[YOUR INSTRUCTIONS]
Give back every entry below word for word, keeping each line unchanged and in the same order.

[SUPPLIED MATERIAL]
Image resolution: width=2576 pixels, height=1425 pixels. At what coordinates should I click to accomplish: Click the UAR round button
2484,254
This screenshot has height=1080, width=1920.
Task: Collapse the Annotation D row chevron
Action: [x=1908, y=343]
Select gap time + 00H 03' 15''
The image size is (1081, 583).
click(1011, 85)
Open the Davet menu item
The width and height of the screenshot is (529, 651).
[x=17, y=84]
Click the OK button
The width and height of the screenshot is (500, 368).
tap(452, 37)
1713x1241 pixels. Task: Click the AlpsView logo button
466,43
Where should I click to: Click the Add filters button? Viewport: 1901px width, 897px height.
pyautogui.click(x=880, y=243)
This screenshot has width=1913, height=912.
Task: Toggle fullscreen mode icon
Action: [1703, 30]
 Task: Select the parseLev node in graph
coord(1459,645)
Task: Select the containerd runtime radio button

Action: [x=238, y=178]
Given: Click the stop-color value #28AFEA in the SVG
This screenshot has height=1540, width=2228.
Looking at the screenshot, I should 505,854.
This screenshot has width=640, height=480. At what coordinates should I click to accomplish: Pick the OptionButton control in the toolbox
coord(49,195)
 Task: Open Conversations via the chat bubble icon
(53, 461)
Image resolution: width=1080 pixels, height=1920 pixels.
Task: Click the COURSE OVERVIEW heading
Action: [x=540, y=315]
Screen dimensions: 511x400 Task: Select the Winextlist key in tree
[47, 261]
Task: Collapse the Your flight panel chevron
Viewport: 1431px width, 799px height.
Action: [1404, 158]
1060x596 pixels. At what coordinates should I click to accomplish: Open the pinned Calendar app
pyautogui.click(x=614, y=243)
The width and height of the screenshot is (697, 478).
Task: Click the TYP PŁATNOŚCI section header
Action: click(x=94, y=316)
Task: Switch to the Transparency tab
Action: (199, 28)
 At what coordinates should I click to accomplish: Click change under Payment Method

[RESPONSE TO THIS TASK]
Image resolution: width=2576 pixels, height=1425 pixels. At what coordinates should I click to accomplish: Click the UAR round button
2484,254
This screenshot has height=1080, width=1920.
Task: Collapse the Annotation D row chevron
Action: [x=1908, y=343]
Select gap time + 00H 03' 15''
The image size is (1081, 583).
click(1011, 85)
Open the Davet menu item
The width and height of the screenshot is (529, 651).
[x=17, y=84]
Click the OK button
The width and height of the screenshot is (500, 368).
tap(452, 37)
1713x1241 pixels. Task: Click the AlpsView logo button
466,43
Where should I click to: Click the Add filters button? Viewport: 1901px width, 897px height.
pyautogui.click(x=880, y=243)
This screenshot has width=1913, height=912.
Task: Toggle fullscreen mode icon
Action: [1703, 30]
 Task: Select the parseLev node in graph
coord(1459,645)
Task: Select the containerd runtime radio button

Action: [x=238, y=178]
Given: Click the stop-color value #28AFEA in the SVG
This screenshot has height=1540, width=2228.
Looking at the screenshot, I should 505,854.
This screenshot has width=640, height=480. At what coordinates should I click to accomplish: Pick the OptionButton control in the toolbox
coord(49,195)
 Task: Open Conversations via the chat bubble icon
(53, 461)
Image resolution: width=1080 pixels, height=1920 pixels.
Task: Click the COURSE OVERVIEW heading
Action: [x=540, y=315]
Screen dimensions: 511x400 Task: Select the Winextlist key in tree
[47, 261]
Task: Collapse the Your flight panel chevron
Viewport: 1431px width, 799px height.
Action: [1404, 158]
1060x596 pixels. At what coordinates should I click to accomplish: Open the pinned Calendar app
pyautogui.click(x=614, y=243)
The width and height of the screenshot is (697, 478).
Task: Click the TYP PŁATNOŚCI section header
Action: click(x=94, y=316)
Task: Switch to the Transparency tab
Action: (199, 28)
 At what coordinates should I click to accomplish: Click change under Payment Method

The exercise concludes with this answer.